Our main criteria for stamping a song with our Seal of Approval is that it has to be one that the entire Lemurs household agrees is awesome. We realize that we’re giving veto power to an 11-year-old, but these are the hazards when you raise a kid on Eurovision.
First up, let’s talk about the song that sparked this whole idea in the first place: Francesco Gabbani’s “Occidentali’s Karma.”
We were three of the many Eurovision fans who latched onto “Occidentali’s Karma” after its first performance at Sanremo 2017. Initial attention was of course paid to the dancer in the gorilla suit. But underlying the silly stage picture and the accompanying goofy dance was a song satirizing both the need for humans to feel like we have a higher purpose and our tendency to appropriate other cultures to feel like we have achieved that purpose.
Despite the seemingly cynical subject matter, “Occidentali’s Karma” radiates joy. It may be poking fun at an annoying side of human nature, but it does so with a playful elbow to the ribs and a pat on the back. The staccato plunking at the start sets the tone for the subject matter, but the effervescent chorus gives “Occidentali’s Karma” a grand scope and a ridiculously catchy hook.

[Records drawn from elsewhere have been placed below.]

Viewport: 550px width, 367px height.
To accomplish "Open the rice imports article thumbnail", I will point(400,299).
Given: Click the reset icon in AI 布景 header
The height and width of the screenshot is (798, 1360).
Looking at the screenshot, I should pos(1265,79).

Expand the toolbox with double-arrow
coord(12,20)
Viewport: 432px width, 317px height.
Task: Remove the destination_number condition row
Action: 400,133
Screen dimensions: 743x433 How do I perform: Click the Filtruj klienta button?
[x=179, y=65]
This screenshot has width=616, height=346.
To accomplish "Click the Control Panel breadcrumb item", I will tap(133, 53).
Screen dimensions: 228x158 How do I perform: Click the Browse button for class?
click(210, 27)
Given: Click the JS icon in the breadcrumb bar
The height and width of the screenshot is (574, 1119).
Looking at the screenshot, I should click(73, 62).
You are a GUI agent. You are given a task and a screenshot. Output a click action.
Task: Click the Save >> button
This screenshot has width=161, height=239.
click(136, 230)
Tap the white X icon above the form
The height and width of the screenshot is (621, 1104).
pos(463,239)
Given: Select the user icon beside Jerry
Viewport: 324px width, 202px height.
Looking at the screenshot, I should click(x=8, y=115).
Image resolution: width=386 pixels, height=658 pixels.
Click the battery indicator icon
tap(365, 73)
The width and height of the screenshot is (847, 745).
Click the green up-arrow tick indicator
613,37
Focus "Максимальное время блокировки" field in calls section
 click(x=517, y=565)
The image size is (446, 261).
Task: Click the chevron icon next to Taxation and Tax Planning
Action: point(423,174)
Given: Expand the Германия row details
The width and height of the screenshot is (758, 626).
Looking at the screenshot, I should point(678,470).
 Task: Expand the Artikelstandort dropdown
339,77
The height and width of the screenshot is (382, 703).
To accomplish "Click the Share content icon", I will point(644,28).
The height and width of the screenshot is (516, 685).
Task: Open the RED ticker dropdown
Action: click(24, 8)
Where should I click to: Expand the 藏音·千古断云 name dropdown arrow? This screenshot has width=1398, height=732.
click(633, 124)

Although it was the odds leader almost as soon as Francesco won Sanremo, it ultimately finished six at Eurovision. Why did it falter? Well, there is no better case for bringing back the live orchestra than “Occidentali’s Karma.” Compare the Eurovision performance with the Sanremo performance. They aren’t that different from each other. But having the Sanremo orchestra interact with the song brought an additional level of energy and playfulness for Francesco to feast upon. Even though the hot crowd in Kyiv gave him a big “alé” on cue, Francesco spent most of his time at the Song Contest trying to generate his own energy. This led to a more frenetic, less confident performance.
Fortunately, we don’t have to rely on the Grand Prix performance (or even the awkward edited version on the official Eurovision album) to achieve maximum enjoyment. We bought the single the second it became available, and we still listen to it on a regular basis.